Так и жил Петр Яковлевич. Аксаковы, как когда-то Хомяков, сменивший гнев на милость после возникших неприятностей у автора «Философического письма», к Чаадаеву также были снисходительны, мирволили ему, видя в его положении как бы охранную грамоту от всякой критики, следуя народному правилу, что нельзя бить лежачего. Константин Аксаков в споре с Чаадаевым не раз с досадой замечал в себе этот самому ему непонятный нравственный тормоз, и теперь он уходил не удовлетворенный самим собою, своей сдержанностью, как будто уступил в том важном, в чем нельзя никогда никому уступать.
Глава VIII
РЕКОЮ ЖИЗНИ
Как колыбелью в детстве было для него его любимое село Аксаково, так теперь последней пристанью его, старика, каковым он себя считал, стало сельцо Абрамцево, что в пятидесяти верстах от Москвы. 1843 год — год покупки усадьбы — остался навсегда памятным для семьи. Сергей Тимофеевич даже сочинил тогда два стихотворения по этому случаю, одно жалобное — насчет того, как трудно найти подходящую подмосковную; все чего-то не хватает: есть лес — нет воды, есть вода — садик захудалый и дом никудышный и прочее. Другое стихотворение бодрое, радостное: «Вот наконец за все терпенье судьба вознаградила нас: мы наконец нашли именье по вкусу нашему, как раз». И далее расписывается, как «прекрасно местоположенье» усадьбы, все там есть — и парк, и пруд, родник с ключевой водою, река, роща, прелестная деревенька, и «не бедно там живут крестьяне».
Действительно, с балкона длинного деревянного дома открывались чудесные картины и дали: спускавшийся к реке Воре парк, за рекой начинался лес, рассеченный прямой аллеей, сквозь которую виднелись дома, церкви Хотьковского женского монастыря, где покоится прах Кирилла и Марии, родителей Сергия Радонежского. А в десяти верстах отсюда, за Хотьковом, раскинулся Сергиев посад с Троице-Сергиевой лаврой, откуда в праздничные дни, в тихие вечерние часы доносился звон колоколов. Рядом, под горою, текла быстрая Воря, с обильно водившимися в ней язями, плотвой, окунями, щуками, налимами, головлями да в придачу раками; рядом и лес, где довольно имелось всяких грибов — истинное раздолье для рыбака и грибника, без чего Сергей Тимофеевич и жизнь свою не представлял.

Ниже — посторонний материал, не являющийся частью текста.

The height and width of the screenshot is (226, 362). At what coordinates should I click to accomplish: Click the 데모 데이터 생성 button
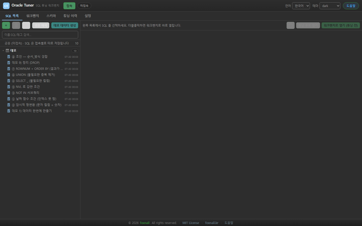tap(65, 25)
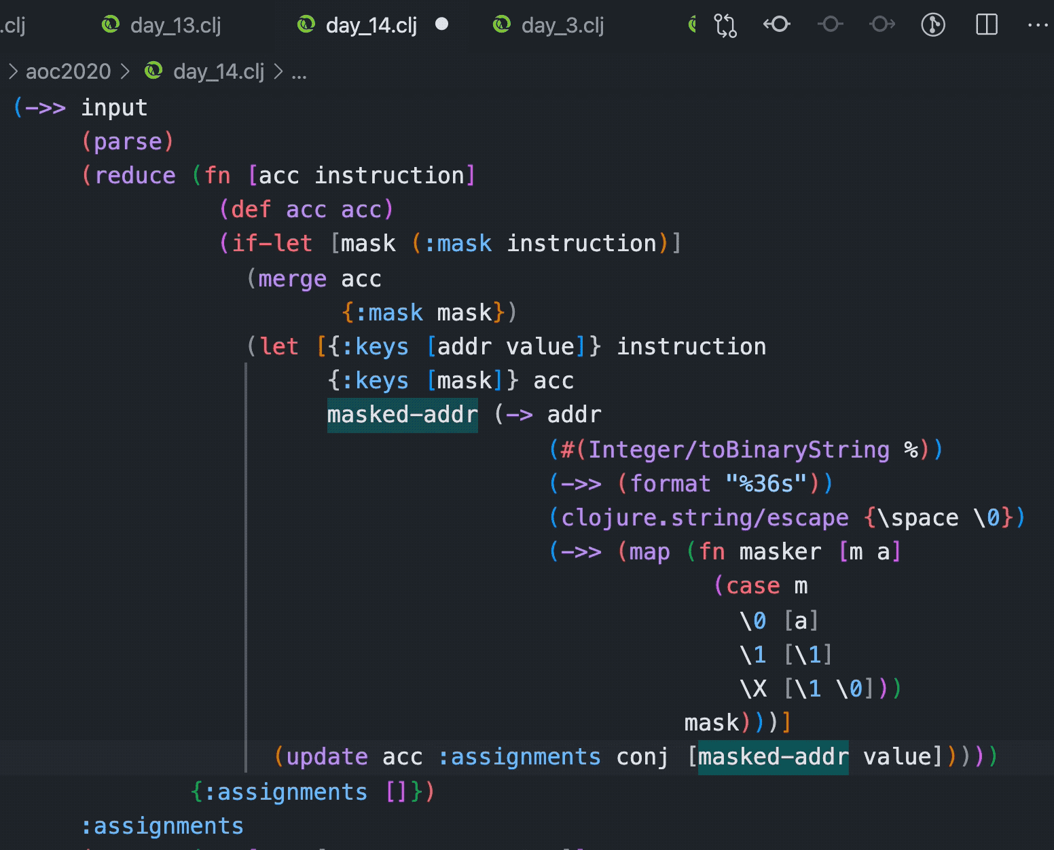Viewport: 1054px width, 850px height.
Task: Click the clojure.string/escape symbol
Action: pos(704,517)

Достоин благодарности всей семьи Григорий, взявший на себя хлопоты по сысканью подмосковной и так удачно завершивший дело. Да и кому бы еще, кроме него, удалось это сделать? Иван, только что окончивший курс в училище правоведения, занят был службой сначала в Москве, потом в Астрахани, Калуге. Константин все возился со своей диссертацией о Ломоносове, да и какой из него покупщик, не тем занята его голова. С дочерей спрос невелик, а сам Сергей Тимофеевич как-то неожиданно для себя стал прихварывать, уже нет прежних сил и непоседства. Вот и пала вся забота на Григория, недавно перешедшего из военной службы в статскую и имевшего время заняться подысканием усадьбы. Скромный, некрасноречивый Григорий как бы добровольно поставил себя на самое незаметное место в семье, держался в тени братьев, отдавая первенство не только Константину, перед познаниями которого благоговел, но и Ивану, бывшему на три года моложе его, но уже державшемуся с солидностью некоего самостоятельного мыслителя. Оба они — и Григорий, и Иван — правоведы, но Григорий более «законник», кажется, что для него ничего не существует в литературе, кроме «Codex».